### [Task instructions]
Count the lines in the material below that contain the word "screenshot", and reply with the number alone.

### [Provided data]
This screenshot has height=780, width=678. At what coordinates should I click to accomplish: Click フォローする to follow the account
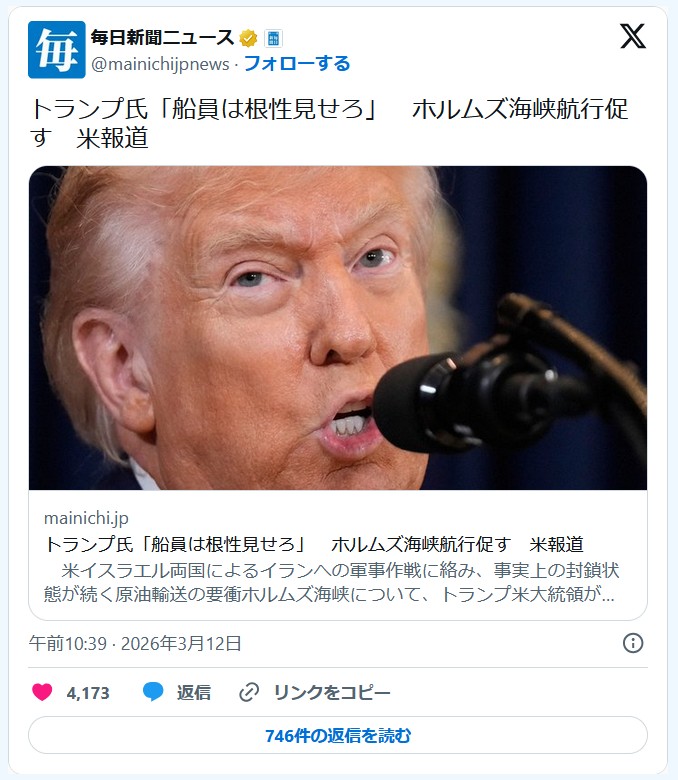pos(297,64)

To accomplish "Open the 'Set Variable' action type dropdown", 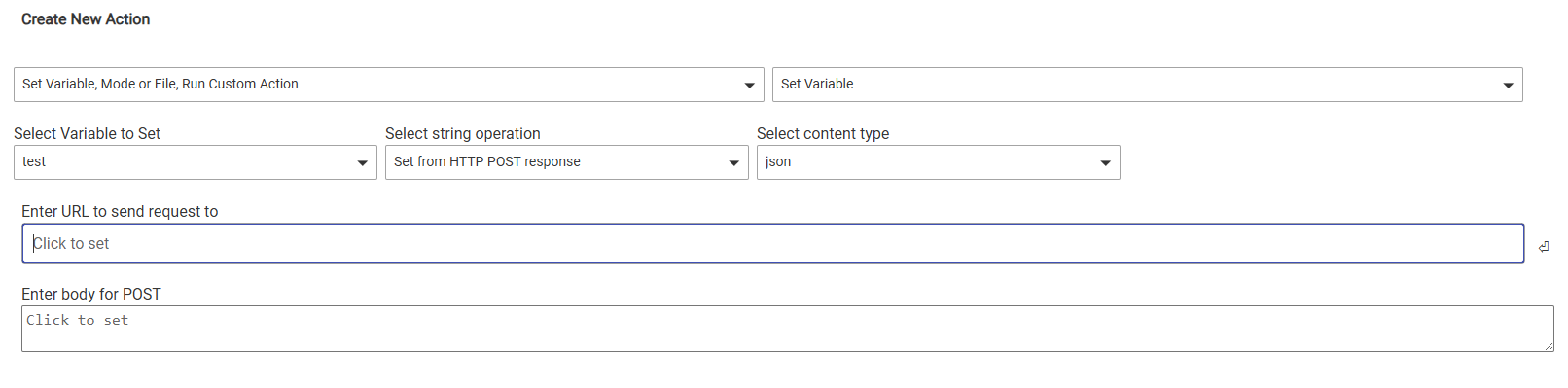I will (x=1148, y=85).
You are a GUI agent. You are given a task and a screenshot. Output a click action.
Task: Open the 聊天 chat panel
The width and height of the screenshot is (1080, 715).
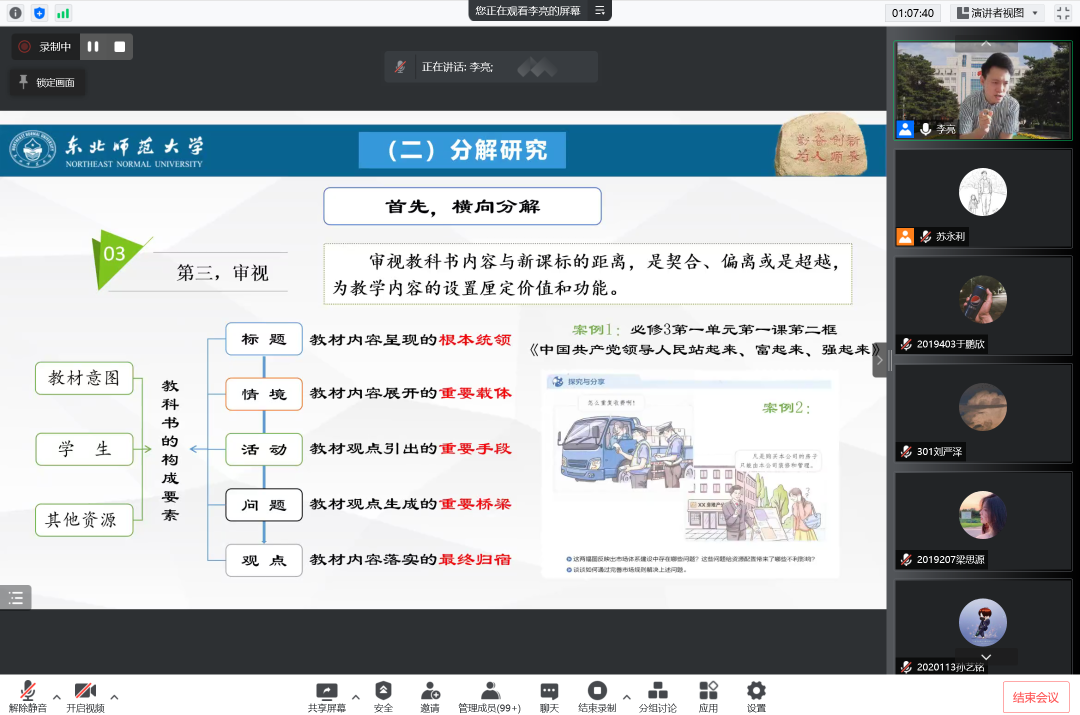(549, 696)
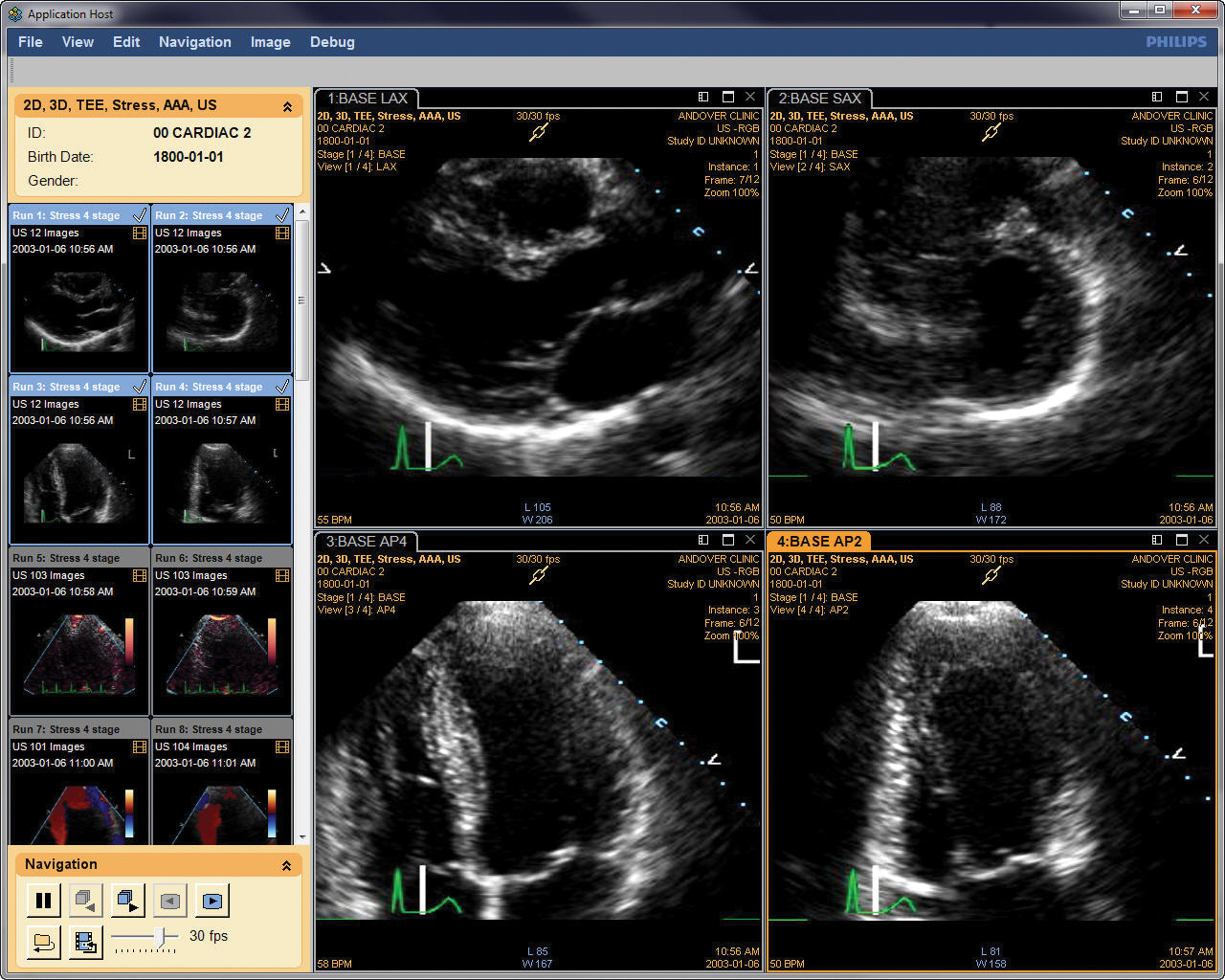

### [Answer to this exercise]
3